12. Chromosomes and Cancer 1 Flashcards
1. Types of chromosome abnormalities in cancers 2. How these lead to activation of oncogenes and inactivation of tumour suppressor genes. 3. Common chromosomal defects in tumours
What is cytogenetics?
The study of the genetics of the cell and the number of chromosomes and how this leads to cancer
What is FISH?
Fluorescent in situ hybridisation
How is FISH done?
- Fluorescent probes that are specific to bits of the chromosome
- use the markers to decorate the chromosomes
- identify changes and abnormalitites
What is CGH?
comparative genomic hybridisation
How is CGH done?
- Take a sample of normal DNA to be control DNA and label with red
- Take a sample of cancer DNA and label it green
- see lots of red = loss of DNA in the tumour sample
- see lots of green = gain of DNA in the tumour sample
What is a human karyotype?
- Chromosomes are organised into a karyotype according to the size of the chromosomes, largest to smallest
- Chromosomes are recognised by size, position of the centromere and the banding
- most recognition is done by position of the centromere
What are banding patterns?
- Stained using Giemsa
- dividing and sub dividing the chromosome into regions
- easy identification and for communication with other labs
What are telomeres?
- sections of the DNA that protect the ends
- If the cell sees the linear DNA ends it sees them as breaks as tries to repair them
- telomeres signal the cell to not repair the ends
What stain is used for banding patterns?
Giemsa
What do banding patterns show?
- they divide the chromosome up into regions
- and further into subdivisions
- can use the specific banding patterns to identify abnormalities and locations
Why were banding patterns really useful?
It gave specific locations on the chromosome when you could just send a photo of where to look
What is the international system for chromosome nomenclature?
name in this order:
1. the total chromosome number
2. sex chromosomes
3. gains and losses of whole chromosomes
4. structural rearrangements
What does 47, XX, +8 mean?
1 gained chromosome.
the patient is female.
there are 8 gained regions.
What does t(9;22)(q34;q11) mean?
A translocation between chr9 and chr22 between the regions q34 on chr9 and q11 on chr22
Changes in banding patterns: deletions
Smaller bands
Changes in banding patterns: duplications
larger bands
Changes in banding patterns: pericentric inversion
Much larger band that crosses the centromere
Changes in banding patterns: paracentric inversion
larger band that doesn’t cross the centromere
Changes in banding patterns: insertions
Extra bands or different bands
What are the 2 types of karyotypic differences in cancer cells?

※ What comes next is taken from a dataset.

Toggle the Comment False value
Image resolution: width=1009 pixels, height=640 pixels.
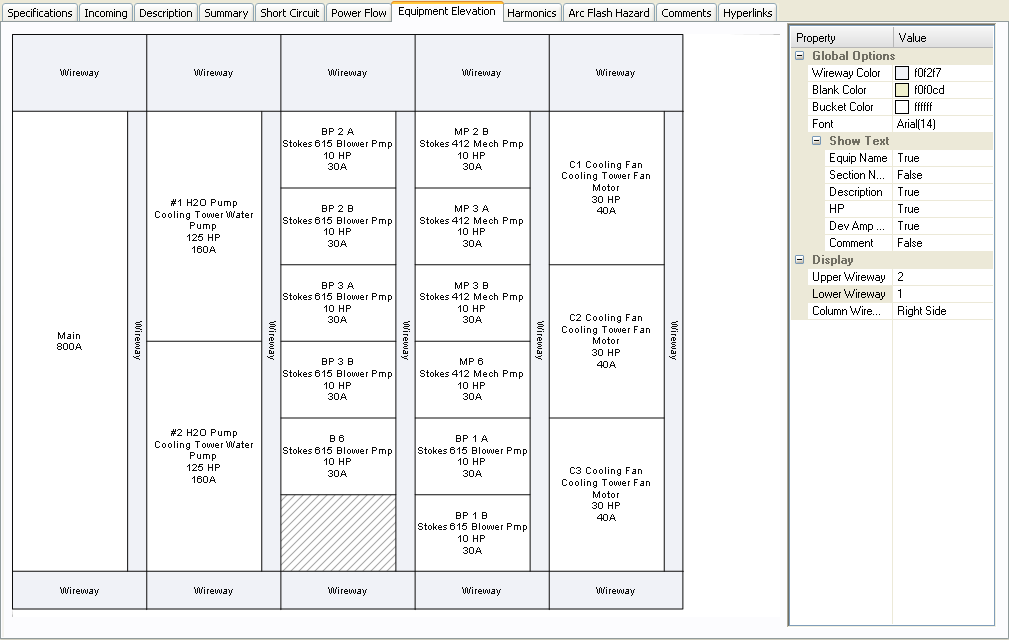pyautogui.click(x=942, y=243)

- changes in the structure of individual chromosomes like insertions, deletions and translocations
- changes in the chromosome number
What are chromosomal abnormalities that can contribute to carcinogenesis?
- chromosome abnormalities that are initiating events and increase the risk of developing cancer
- Chromosome instability that accelerates tumour progression
What chromosome abnormalities can be initiating events?

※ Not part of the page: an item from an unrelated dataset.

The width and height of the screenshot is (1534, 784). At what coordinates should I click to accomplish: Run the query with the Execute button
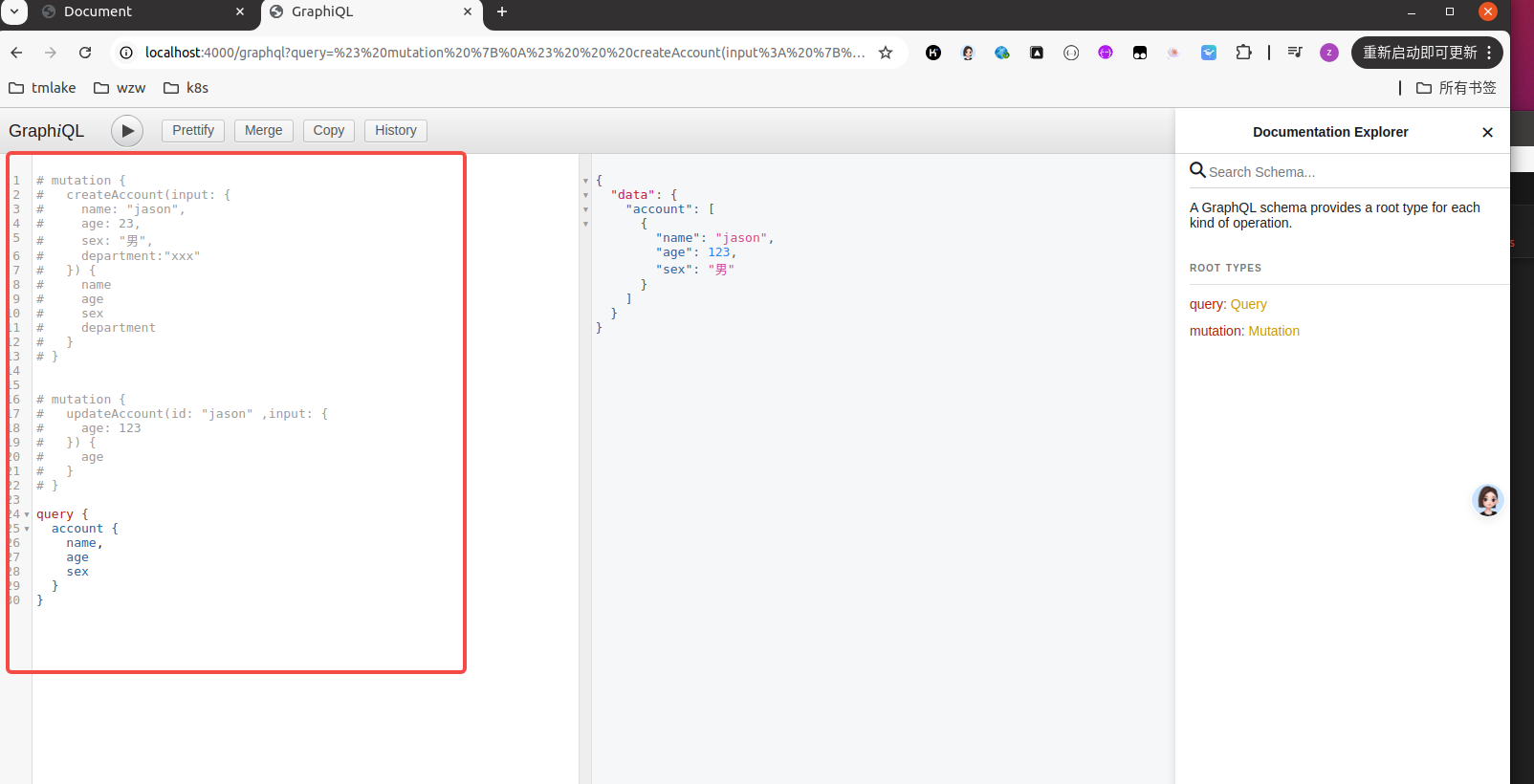[x=127, y=131]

- mutations as a result of exposure to clastogens
- chromosome instability syndromes
What are clastogens?
a compound that causes DNA breaks
What chromosomal abnormalities accelerate tumour progression?
- defects in DNA repair
- defects in chromosomal segregation
What are primary abnormalities?
chromosomal abnormalities that are involved in establishing the tumour
What are secondary abnormalities?
chromosomal abnormalities that occur after the tumour has developed and may be important in tumour progression
What is cytogenetic noise?
chromosomal abnormalities that are causing disturbance in the genome but they don’t contribute to the cancer.
(A background level of non-consequential abnormalities)

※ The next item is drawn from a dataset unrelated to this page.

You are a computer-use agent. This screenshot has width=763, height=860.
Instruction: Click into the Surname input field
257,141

Ways of gene amplification: Trisomy
- There are more copies of the gene so the copy number increases and proteins are over expressed.
- This gives a fitness or growth advantage to allow survival in harsh environments
Ways of gene amplification: duplication of part of the chromosome
- Isochromosomes where the p arm is lost and the sequences are replaced by duplicating the q arm sequences
- This increases the number of the copied gene and therefore the amount of expression
Ways of gene amplification: Tandem repeats
- many repeats of the same allele
- the more repeats correlates with a more aggressive tumour
- examples include MYCN
- Visualise using stains
What are homogeneously staining regions?
the regions of tandem repeats stained to visualise the scale of the amplification and is an important diagnostic tool
Ways of gene amplification: small repeat sequences
Microsatellites or short tandem repeats = <10 nucleotides
Minisatellites or variable number tandem repeats = 10-60 nucleotides
More repeats can cause gene amplification
Ways of gene amplification: Double minutes
- Very small pairs of extrachromosomal DNA that form a loop
- A sign of amplification and gives the cell an advantage
- double minutes frequently contain oncogenes
- replicated with the cells but segregation doesn’t occur and uneven numbers end up daughter cells
How can gene inactivation of TSGs occur?
- Deletions
- Whole chromosome loss (aneuploidy) usually due to a segregation error
- mutation in the second allele
What should the ratio of chromosome number to gene number be?
1:1
How can small deletions be detected?
Using FISH to label the genes and the chromosomes and count the numbers of colours
What are the common chromosomal defects in haematopoietic tumours?
- rearrangements involving only a few abnormal chromosomes in an otherwise diploid cell
- many cells dividing
What are the common chromosomal defects in solid tumours?
- numerous chromosome rearrangements with gross aneuploidy
- chromosome preparations are harder due to fewer dividing cells
- It is harder to obtain biopsies in solid tumours also making it harder to study
What is Burkitt’s lymphoma?
A highly aggressive B-cell lymphoma
What are the causes of Burkitt’s lymphoma?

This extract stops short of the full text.